Exercise material section start

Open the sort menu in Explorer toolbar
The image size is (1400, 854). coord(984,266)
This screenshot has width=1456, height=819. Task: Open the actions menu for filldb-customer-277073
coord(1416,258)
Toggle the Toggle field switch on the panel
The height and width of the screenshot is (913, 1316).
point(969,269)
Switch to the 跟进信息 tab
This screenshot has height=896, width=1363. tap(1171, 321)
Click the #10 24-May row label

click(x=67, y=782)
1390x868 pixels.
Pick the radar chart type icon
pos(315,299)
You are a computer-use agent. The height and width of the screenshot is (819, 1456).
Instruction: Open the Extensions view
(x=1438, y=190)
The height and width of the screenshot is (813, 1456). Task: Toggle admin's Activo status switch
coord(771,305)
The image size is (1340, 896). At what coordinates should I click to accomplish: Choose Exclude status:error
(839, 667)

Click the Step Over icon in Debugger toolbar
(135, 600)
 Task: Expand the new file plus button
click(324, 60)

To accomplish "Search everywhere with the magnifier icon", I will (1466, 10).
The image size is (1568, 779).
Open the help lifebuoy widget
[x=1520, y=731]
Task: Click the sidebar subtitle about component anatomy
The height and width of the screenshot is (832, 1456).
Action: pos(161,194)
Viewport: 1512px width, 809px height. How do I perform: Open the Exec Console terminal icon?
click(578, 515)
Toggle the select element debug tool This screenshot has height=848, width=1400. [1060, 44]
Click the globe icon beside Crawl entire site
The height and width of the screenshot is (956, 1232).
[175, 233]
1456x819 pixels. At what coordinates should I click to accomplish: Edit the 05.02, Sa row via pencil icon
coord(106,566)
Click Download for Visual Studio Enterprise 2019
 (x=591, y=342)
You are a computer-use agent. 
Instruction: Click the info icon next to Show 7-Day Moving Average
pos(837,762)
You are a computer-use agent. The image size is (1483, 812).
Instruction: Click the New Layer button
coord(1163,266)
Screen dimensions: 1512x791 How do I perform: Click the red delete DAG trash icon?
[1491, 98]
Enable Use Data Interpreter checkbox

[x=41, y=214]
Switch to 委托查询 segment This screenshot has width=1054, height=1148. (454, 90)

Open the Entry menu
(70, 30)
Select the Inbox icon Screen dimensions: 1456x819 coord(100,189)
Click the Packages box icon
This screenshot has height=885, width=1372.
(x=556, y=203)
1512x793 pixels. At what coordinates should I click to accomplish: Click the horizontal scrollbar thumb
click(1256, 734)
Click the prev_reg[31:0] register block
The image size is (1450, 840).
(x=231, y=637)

Exercise material section end

* [Requirement]
What you give back should be exactly the lines from the one with "Pick the radar chart type icon" through the final line of the listing, and no others.

* [Output of the exercise]
Pick the radar chart type icon
pos(315,299)
You are a computer-use agent. The height and width of the screenshot is (819, 1456).
Instruction: Open the Extensions view
(x=1438, y=190)
The height and width of the screenshot is (813, 1456). Task: Toggle admin's Activo status switch
coord(771,305)
The image size is (1340, 896). At what coordinates should I click to accomplish: Choose Exclude status:error
(839, 667)

Click the Step Over icon in Debugger toolbar
(135, 600)
 Task: Expand the new file plus button
click(324, 60)

To accomplish "Search everywhere with the magnifier icon", I will (1466, 10).
The image size is (1568, 779).
Open the help lifebuoy widget
[x=1520, y=731]
Task: Click the sidebar subtitle about component anatomy
The height and width of the screenshot is (832, 1456).
Action: pos(161,194)
Viewport: 1512px width, 809px height. How do I perform: Open the Exec Console terminal icon?
click(578, 515)
Toggle the select element debug tool This screenshot has height=848, width=1400. [1060, 44]
Click the globe icon beside Crawl entire site
The height and width of the screenshot is (956, 1232).
[175, 233]
1456x819 pixels. At what coordinates should I click to accomplish: Edit the 05.02, Sa row via pencil icon
coord(106,566)
Click Download for Visual Studio Enterprise 2019
 (x=591, y=342)
You are a computer-use agent. 
Instruction: Click the info icon next to Show 7-Day Moving Average
pos(837,762)
You are a computer-use agent. The image size is (1483, 812).
Instruction: Click the New Layer button
coord(1163,266)
Screen dimensions: 1512x791 How do I perform: Click the red delete DAG trash icon?
[1491, 98]
Enable Use Data Interpreter checkbox

[x=41, y=214]
Switch to 委托查询 segment This screenshot has width=1054, height=1148. (454, 90)

Open the Entry menu
(70, 30)
Select the Inbox icon Screen dimensions: 1456x819 coord(100,189)
Click the Packages box icon
This screenshot has height=885, width=1372.
(x=556, y=203)
1512x793 pixels. At what coordinates should I click to accomplish: Click the horizontal scrollbar thumb
click(1256, 734)
Click the prev_reg[31:0] register block
The image size is (1450, 840).
(x=231, y=637)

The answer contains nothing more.